:: Фрагмент текста ::
На самом деле в радужной поэзии Пушкина — все цвета, и попытка окрасить ее в один сама себя обличает явными натяжками и противоречиями, к которым она приводит. Действительная разноцветность пушкинской поэзии бросается всякому в глаза, и внешний, поверхностный взгляд видит здесь бессодержательность, безыдейность, бесхарактерность. На язык просится выражение: хамелеон,— которое не звучит похвалою. Но какой разумный смысл может иметь такое суждение? Какого рода содержание требуется здесь от поэзии? Кажется, всякое, кроме только поэтического. Но если вы у химика будете искать богословских положений, а у богослова — химических опытов, то, конечно, найдете бессодержательным и того и другого. С таким же приблизительно логическим правом можно требовать заранее от поэта определенного образа мыслей — религиозного, политического, социологического и т.д. Искать в поэзии непременно какого то особенного, постороннего ей содержания — значит не признавать за нею ее собственного, а в таком случае стоит ли и толковать о поэтах? Логичнее будет махнуть на них рукою, как на пустых и бесполезных людей.

Но есть в поэзии свое содержание и своя польза. Поэзия может и должна служить делу истины и добра на земле,— но только по своему, только своею красотою и ничем другим. Красота уже сама по себе находится в должном соотношении с истиной и добром, как их ощутительное проявление. Следовательно, все действительно поэтичное — значит, прекрасное — будет тем самым содержательно и полезно в лучшем смысле этого слова.

Ни в чем, кроме красоты, настоящая поэзия не нуждается: в красоте — ее смысл и ее польза. Правда, истекающий XIX й век определился к своему концу как эпоха подделок. Подделываются молоко и вино. Но тут если не собственная стыдливость, то страх перед полицией и покупателями внушает виновным некоторую умеренность и приличие;

ведь никакой фальсификатор не решится утверждать, что молоко и вино по самому назначению своему могут и должны быть бесполезны и даже вредны. Другое дело фальсификация красоты: этому «вольному художеству» закон не писан. Вечная красота объявляется старою красотой, и на ее руинах водружается знамя новой красоты, на котором лица, похожие на разных героев не то Щедрина, не то Достоевского, пишут свои девизы: — «Дерзай!» — «Посягнем!» — «Плюй на все и торжествуй!». Между старою и новою красотою — то различие, что первая жила в тесном естественном союзе с добром и правдой, а вторая нашла такой союз для себя не только излишним, но и прямо неподходящим, нежелательным. Тут всего любопытнее вот что: сначала объявляется, что красота свободна от противоположности добра и зла, истины и лжи, что она выше этого дуализма и равнодушна к нему, а под конец вдруг оказывается, что эта свобода и красота и божественное как будто беспристрастие к обеим сторонам незаметно перешли в какую то враждебность к одной стороне (именно правой: к истине и добру) и в какое то неодолимое «влеченье — род недуга» к другой стороне (левой: к злу и лжи),— в какой то пифизм, демонизм, сатанизм и прочие «новые красоты», в сущности столь же старые, как «черт и его бабушка».

:: Задания для выполнения ::
(a) Назовите все девизы, которые, согласно фрагменту о поэзии и красоте, пишут на знамени новой красоты.
(b) Какой эпохой, по словам фрагмента о поэзии и красоте, определился к своему концу XIX век?
(c) Определите, соответствуют ли фрагменту о поэзии и красоте следующие утверждения: (i) поэзия должна служить истине и добру только своей красотой; (ii) старая красота отвергала союз с добром и правдой; (iii) фальсификаторы молока и вина заявляют, что их товар по назначению может быть вредным.
Данные для работы здесь не понадобятся.

:: Набор данных ::
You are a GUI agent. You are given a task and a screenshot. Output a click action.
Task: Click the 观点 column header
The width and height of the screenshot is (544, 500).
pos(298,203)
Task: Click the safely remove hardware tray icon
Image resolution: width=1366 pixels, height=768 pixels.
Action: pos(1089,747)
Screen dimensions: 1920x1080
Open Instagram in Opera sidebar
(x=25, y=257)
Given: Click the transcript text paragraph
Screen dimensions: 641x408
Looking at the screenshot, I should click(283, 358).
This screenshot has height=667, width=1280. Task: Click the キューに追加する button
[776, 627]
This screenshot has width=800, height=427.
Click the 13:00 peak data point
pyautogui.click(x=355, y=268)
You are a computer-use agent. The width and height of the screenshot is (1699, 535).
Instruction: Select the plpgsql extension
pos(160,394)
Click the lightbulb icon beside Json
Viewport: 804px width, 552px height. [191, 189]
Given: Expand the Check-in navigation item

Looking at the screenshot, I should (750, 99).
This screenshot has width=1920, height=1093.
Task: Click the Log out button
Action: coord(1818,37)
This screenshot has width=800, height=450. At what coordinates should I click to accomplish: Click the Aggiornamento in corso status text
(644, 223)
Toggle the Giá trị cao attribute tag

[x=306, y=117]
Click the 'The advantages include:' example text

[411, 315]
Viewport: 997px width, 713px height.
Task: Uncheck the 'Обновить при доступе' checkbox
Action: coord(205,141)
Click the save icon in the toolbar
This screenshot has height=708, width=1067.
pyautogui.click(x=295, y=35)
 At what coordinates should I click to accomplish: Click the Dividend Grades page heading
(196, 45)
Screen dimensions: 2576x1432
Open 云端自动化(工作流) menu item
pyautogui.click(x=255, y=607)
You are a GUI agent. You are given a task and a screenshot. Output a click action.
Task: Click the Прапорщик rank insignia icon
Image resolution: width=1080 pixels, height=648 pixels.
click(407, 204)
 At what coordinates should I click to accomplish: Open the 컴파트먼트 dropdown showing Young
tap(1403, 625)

:: Ответы ::
(a) «Дерзай!», «Посягнем!», «Плюй на все и торжествуй!»

(b) Эпохой подделок.

(c)
(i) Да: «только своею красотою и ничем другим».
(ii) Нет: «первая жила в тесном естественном союзе с добром и правдой».
(iii) Нет: «никакой фальсификатор не решится утверждать, что молоко и вино по самому назначению своему могут и должны быть бесполезны и даже вредны».